Revision as of 20:44, 18 February 2022

Problem

Two externally tangent circles $\omega_1$ and $\omega_2$ have centers $O_1$ and $O_2$, respectively. A third circle $\Omega$ passing through $O_1$ and $O_2$ intersects $\omega_1$ at $B$ and $C$ and $\omega_2$ at $A$ and $D$, as shown. Suppose that $AB = 2$, $O_1O_2 = 15$, $CD = 16$, and $ABO_1CDO_2$ is a convex hexagon.
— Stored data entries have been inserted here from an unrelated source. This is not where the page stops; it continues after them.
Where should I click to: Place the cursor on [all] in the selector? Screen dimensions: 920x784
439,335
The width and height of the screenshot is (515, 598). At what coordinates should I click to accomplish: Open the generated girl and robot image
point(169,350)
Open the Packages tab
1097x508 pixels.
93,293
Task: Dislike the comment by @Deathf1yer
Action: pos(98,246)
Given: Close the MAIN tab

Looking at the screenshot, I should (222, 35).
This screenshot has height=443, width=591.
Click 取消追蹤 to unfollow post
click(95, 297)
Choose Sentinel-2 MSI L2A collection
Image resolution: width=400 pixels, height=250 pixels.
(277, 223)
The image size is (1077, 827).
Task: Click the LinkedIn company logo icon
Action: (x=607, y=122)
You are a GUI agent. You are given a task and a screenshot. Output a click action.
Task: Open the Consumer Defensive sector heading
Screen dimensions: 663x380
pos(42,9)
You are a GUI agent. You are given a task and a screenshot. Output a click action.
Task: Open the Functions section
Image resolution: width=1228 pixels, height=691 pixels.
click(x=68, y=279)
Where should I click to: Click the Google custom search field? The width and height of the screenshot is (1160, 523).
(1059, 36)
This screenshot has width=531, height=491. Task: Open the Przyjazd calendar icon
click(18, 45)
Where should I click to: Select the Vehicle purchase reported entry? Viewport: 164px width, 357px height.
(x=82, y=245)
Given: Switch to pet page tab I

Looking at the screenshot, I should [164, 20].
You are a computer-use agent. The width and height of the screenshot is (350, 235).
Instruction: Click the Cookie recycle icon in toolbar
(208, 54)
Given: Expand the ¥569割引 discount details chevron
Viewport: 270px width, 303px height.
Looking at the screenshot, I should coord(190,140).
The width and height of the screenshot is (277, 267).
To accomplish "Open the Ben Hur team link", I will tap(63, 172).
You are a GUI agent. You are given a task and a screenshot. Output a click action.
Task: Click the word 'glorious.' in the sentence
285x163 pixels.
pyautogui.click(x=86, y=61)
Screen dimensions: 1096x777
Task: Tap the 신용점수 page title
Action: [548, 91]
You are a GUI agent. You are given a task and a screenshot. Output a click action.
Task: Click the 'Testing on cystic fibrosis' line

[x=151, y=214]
Find the area of this hexagon. [asy] import geometry; size(10cm); point O1=(0,0),O2=(15,0),B=9*dir(30); circle w1=circle(O1,9),w2=circle(O2,6),o=circle(O1,O2,B); point A=intersectionpoints(o,w2)[1],D=intersectionpoints(o,w2)[0],C=intersectionpoints(o,w1)[0]; filldraw(A--B--O1--C--D--O2--cycle,0.2*red+white,black); draw(w1); draw(w2); draw(O1--O2,dashed); draw(o); dot(O1); dot(O2); dot(A); dot(D); dot(C); dot(B); label("$\omega_1$",8*dir(110),SW); label("$\omega_2$",5*dir(70)+(15,0),SE); label("$O_1$",O1,W); label("$O_2$",O2,E); label("$B$",B,N+1/2*E); label("$A$",A,N+1/2*W); label("$C$",C,S+1/4*W); label("$D$",D,S+1/4*E); label("$15$",midpoint(O1--O2),N); label("$16$",midpoint(C--D),N); label("$2$",midpoint(A--B),S); label("$\Omega$",o.C+(o.r-1)*dir(270)); [/asy]

Solution 1

First observe that $AO_2 = O_2D$ and $BO_1 = O_1C$. Let points $A'$ and $B'$ be the reflections of $A$ and $B$, respectively, about the perpendicular bisector of $\overline{O_1O_2}$. Then quadrilaterals $ABO_1O_2$ and $A'B'O_2O_1$ are congruent, so hexagons $ABO_1CDO_2$ and $B'A'O_1CDO_2$ have the same area. Furthermore, triangles $DO_2B'$ and $A'O_1C$ are congruent, so $B'D = A'C$ and quadrilateral $B'A'CD$ is an isosceles trapezoid. [asy] import olympiad; size(180); defaultpen(linewidth(0.7)); pair Bp = dir(105), Ap = dir(75), O1 = dir(25), C = dir(320), D = dir(220), O2 = dir(175); draw(unitcircle^^Bp--Ap--O1--C--D--O2--cycle); label("$B'$",Bp,dir(origin--Bp)); label("$A'$",Ap,dir(origin--Ap)); label("$O_1$",O1,dir(origin--O1)); label("$C$",C,dir(origin--C)); label("$D$",D,dir(origin--D)); label("$O_2$",O2,dir(origin--O2)); draw(O2--O1,linetype("4 4")); draw(Bp--D^^Ap--C,linetype("2 2")); [/asy] Next, remark that $A'O_1 = DO_2$, so quadrilateral $A'O_1DO_2$ is also an isosceles trapezoid; in turn, $A'D = O_1O_2 = 15$, and similarly $B'C = 15$. Thus, Ptolmey's theorem on $B'A'CD$ yields $B'D\cdot A'C + 2\cdot 16 = 15^2$, whence $B'D = A'C = \sqrt{193}$. Let $\alpha = \angle B'A'D$. The Law of Cosines on triangle $B'A'D$ yields \[\cos\alpha = \frac{15^2 + 2^2 - (\sqrt{193})^2}{2\cdot 2\cdot 15} = \frac{36}{60} = \frac 35,\] and hence $\sin\alpha = \tfrac 45$. Thus the distance between bases $AB$ and $CD$ is $12$ (in fact, $\triangle B'A'D$ is a $9-12-15$ triangle with a $7-12-\sqrt{193}$ triangle removed), which implies the area of $B'A'CD$ is $\tfrac12\cdot 12\cdot(2+16) = 108$.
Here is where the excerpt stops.